Pyridoxine can prevent the glycosylation (the attachment of sugar molecules) of tissues, and Vitamin B6 supplementation is also effective for glucose intolerance induced by birth control pills. . It can also prevent some of the neuropathy syndromes that frequently complicate diabetes.
Dose: 50-250 mg a day


Taurine is an amino acid found in protein-rich food. People with type 1 diabetes have been reported to have low blood taurine levels, a condition that increases the risk of cardiovascular disease by altering blood viscosity.
Dose: 500 mg three times a day

Gymnema (Gymnema sylvestre)

Gymnema also improves the ability of insulin to lower blood sugar in people with both type 1 and type 2 diabetes.
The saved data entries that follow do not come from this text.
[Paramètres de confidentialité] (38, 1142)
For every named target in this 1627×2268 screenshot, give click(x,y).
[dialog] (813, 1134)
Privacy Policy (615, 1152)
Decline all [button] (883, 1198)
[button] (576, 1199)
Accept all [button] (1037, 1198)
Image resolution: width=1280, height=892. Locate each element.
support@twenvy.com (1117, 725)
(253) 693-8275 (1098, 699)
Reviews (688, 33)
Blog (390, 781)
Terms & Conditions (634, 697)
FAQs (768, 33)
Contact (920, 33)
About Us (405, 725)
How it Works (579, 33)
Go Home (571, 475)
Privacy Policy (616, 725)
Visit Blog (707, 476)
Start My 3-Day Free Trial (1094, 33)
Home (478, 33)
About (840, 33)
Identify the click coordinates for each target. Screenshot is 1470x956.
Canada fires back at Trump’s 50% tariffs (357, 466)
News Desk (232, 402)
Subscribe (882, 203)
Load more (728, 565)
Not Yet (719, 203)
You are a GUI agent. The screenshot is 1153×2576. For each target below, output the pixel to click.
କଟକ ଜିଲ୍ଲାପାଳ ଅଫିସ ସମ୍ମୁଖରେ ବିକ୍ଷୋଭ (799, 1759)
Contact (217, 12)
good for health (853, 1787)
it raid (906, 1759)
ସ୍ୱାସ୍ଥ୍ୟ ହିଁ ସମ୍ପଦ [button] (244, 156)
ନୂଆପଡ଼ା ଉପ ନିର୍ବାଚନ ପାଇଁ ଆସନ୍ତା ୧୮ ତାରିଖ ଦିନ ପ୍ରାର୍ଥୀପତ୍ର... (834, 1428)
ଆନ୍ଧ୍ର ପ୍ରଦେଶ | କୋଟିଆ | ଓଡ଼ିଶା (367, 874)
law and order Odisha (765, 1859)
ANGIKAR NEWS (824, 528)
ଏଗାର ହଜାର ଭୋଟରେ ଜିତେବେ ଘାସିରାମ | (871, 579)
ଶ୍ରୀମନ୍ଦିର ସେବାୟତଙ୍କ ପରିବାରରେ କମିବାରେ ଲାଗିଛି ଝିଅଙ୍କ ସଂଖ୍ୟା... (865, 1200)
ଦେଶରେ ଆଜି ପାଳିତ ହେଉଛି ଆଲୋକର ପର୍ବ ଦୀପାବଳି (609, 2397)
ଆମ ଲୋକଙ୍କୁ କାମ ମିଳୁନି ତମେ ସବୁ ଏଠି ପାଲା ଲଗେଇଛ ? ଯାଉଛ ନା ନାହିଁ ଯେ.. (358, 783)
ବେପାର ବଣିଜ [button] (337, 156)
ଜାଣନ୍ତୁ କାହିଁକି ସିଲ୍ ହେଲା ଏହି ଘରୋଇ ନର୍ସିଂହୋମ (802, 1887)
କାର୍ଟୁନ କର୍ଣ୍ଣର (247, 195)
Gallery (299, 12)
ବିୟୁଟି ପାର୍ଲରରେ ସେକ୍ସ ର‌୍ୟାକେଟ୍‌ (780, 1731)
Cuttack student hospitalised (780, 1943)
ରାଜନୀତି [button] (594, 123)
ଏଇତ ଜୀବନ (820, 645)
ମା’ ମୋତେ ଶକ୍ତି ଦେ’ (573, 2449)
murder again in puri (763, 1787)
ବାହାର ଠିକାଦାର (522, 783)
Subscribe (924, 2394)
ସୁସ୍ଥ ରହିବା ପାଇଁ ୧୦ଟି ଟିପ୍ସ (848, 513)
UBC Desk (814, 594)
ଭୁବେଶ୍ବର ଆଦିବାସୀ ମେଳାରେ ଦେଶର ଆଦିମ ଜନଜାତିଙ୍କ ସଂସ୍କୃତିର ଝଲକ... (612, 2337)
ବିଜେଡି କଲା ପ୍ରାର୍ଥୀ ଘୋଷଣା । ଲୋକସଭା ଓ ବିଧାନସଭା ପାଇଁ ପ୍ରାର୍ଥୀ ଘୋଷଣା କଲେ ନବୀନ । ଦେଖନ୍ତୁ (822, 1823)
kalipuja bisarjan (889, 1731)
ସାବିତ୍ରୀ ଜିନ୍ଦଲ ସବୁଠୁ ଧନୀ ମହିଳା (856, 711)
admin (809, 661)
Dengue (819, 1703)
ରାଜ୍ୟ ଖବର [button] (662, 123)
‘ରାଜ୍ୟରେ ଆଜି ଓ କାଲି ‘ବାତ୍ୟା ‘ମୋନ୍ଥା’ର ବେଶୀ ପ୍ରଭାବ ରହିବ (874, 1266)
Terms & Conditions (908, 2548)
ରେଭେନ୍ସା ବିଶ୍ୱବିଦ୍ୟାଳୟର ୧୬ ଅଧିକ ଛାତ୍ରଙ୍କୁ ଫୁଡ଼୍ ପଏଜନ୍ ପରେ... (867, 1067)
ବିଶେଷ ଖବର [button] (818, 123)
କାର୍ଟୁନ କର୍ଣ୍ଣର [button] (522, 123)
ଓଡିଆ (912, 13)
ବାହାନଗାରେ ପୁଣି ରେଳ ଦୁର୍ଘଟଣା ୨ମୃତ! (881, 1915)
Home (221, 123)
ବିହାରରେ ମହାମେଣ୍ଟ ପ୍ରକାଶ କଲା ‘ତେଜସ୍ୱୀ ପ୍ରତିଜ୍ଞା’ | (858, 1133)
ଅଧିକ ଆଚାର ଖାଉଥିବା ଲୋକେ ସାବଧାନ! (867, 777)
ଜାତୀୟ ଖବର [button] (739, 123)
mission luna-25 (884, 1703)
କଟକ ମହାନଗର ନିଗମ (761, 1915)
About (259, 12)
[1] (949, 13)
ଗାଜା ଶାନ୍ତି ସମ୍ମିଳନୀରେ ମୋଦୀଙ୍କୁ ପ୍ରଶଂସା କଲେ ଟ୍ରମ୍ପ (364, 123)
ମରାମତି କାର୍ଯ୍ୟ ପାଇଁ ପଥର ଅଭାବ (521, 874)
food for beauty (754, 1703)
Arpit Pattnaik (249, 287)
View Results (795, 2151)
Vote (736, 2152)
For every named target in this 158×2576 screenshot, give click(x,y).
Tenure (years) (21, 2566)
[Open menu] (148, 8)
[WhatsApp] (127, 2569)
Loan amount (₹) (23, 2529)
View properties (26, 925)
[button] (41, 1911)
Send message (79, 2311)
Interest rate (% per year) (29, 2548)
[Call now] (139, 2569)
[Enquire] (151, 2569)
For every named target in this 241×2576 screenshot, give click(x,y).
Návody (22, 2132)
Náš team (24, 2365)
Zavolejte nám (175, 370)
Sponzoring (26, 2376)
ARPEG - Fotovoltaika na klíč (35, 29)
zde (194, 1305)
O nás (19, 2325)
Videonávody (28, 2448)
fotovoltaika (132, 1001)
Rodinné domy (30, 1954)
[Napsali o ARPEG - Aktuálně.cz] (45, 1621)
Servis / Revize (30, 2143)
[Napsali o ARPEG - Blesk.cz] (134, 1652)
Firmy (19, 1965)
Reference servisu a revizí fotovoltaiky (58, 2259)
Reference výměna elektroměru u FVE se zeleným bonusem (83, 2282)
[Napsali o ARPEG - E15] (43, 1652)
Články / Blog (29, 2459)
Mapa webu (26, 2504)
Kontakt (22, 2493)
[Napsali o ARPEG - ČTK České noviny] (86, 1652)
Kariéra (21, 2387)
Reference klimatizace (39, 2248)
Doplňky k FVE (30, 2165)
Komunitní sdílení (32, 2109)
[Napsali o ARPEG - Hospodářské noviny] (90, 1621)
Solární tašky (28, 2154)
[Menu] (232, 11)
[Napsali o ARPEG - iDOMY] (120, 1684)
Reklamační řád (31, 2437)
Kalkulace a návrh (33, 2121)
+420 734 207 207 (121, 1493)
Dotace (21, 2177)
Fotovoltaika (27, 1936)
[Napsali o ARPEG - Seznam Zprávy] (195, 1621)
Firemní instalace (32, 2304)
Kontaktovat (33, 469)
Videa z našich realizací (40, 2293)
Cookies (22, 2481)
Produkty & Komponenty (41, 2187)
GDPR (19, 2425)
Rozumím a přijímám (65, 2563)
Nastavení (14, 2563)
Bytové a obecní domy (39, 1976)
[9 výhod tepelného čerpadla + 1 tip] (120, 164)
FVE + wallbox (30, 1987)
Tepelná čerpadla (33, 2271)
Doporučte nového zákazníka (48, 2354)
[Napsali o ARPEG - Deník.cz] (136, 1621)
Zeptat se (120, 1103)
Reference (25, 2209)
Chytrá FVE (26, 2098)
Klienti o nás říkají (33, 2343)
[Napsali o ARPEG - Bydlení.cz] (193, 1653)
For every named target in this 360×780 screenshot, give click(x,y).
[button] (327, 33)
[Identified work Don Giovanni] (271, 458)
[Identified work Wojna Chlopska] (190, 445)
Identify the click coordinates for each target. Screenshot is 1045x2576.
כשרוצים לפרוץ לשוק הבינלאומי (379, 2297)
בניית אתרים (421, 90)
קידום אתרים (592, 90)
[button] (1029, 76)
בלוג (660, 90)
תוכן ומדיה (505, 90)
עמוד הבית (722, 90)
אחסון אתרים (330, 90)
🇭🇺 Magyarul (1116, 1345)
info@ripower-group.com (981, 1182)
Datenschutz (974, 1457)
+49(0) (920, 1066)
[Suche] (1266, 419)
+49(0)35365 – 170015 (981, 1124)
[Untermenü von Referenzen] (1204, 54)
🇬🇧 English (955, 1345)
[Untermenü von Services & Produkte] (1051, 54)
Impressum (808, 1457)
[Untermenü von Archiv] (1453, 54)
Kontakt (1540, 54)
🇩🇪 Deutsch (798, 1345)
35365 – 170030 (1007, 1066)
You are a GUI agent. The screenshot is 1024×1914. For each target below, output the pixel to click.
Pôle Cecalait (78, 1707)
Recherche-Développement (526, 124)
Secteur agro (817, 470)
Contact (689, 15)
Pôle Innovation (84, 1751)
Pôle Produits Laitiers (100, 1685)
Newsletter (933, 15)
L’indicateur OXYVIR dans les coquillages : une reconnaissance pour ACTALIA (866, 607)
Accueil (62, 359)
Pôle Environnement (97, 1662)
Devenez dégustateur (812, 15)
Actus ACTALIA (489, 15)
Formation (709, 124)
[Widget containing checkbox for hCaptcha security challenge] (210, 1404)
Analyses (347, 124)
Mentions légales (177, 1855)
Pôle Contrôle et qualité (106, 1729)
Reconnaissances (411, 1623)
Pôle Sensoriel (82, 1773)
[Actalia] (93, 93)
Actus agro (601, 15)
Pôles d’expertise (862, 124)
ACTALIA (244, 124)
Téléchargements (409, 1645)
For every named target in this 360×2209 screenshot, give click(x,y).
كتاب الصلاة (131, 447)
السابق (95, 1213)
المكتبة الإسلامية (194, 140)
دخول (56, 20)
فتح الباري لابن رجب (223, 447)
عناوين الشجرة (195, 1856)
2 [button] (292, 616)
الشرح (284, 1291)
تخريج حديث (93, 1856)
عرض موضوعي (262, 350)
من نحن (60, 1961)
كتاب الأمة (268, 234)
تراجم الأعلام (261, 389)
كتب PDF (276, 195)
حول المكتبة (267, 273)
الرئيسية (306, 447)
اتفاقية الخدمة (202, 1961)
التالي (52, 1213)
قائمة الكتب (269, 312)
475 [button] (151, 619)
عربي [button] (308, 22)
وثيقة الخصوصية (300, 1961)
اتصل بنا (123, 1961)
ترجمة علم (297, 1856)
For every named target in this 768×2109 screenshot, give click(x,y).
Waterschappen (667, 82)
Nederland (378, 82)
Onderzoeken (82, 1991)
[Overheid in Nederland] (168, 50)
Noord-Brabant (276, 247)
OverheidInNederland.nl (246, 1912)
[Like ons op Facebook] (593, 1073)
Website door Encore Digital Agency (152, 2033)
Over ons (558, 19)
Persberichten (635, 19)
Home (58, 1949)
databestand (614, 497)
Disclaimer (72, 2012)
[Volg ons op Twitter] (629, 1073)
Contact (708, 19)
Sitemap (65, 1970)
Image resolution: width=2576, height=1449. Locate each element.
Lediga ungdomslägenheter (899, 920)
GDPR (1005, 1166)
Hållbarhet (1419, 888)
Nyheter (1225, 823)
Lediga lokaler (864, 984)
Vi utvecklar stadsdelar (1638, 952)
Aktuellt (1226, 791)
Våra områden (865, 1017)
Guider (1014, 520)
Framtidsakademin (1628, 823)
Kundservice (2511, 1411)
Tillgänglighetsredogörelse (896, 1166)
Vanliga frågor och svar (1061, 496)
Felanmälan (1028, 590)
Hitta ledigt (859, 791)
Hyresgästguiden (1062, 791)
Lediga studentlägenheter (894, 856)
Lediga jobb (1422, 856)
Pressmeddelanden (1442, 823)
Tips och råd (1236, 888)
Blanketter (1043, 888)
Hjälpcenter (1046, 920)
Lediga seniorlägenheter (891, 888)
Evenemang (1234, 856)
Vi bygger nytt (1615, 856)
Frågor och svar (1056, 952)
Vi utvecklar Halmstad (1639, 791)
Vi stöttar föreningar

Gymnema is not a substitute for insulin, but insulin amounts may need to be lowered while taking gymnema to avoid hypoglycemia.
Dose: 400-600 mg a day

Bilberry (Vaccinium myrtillus)

Bilberry may lower the risk of some diabetic complications, such as diabetic cataracts and retinopathy.
Dose: 20-40 mg of an extract standardized to 25% anthocyanosides

Ginkgo biloba

Ginkgo biloba extract may prove useful for prevention and treatment of early-stage diabetic neuropathy.
Dose: 240 mg of the standardized extract a day

Coenzyme Q10

Coenzyme Q10 (CoQ10) is needed for normal blood sugar metabolism. Animals with diabetes have been reported to be CoQ10 deficient. People with type 2 Diabetes have been found to have significantly lower blood levels of CoQ10 compared with healthy people.
Dose 30-100 mg a day


People with type 1 diabetes tend to be zinc-deficient, which may impair immune function and improve the poor wound healing that is observed in many people with DM.
Dose: 15-30 mg a day


Vanadyl sulfate, a salt form of vanadium, may improve glucose control in people with type 2 diabetes, though it may not help people with type 1 diabetes. Toxicity states can exist; it is advised to work with a complementary alternative practitioner when using Vandium.
Dose: 15-30 mg a day

Vitamin E

Vitamin E has been shown to reduce glycoslation and reduce damage to nerve tissue.
Dose: 400-800 mg a day

Fish oils

Fish oils help to reduce the cardiac complications for people with diabetes.
Dose: 3-6 grams a day

Bitter melon (Momordica charantia)

Extracts of the juice and fruit may improve blood sugar in people with Type II DM.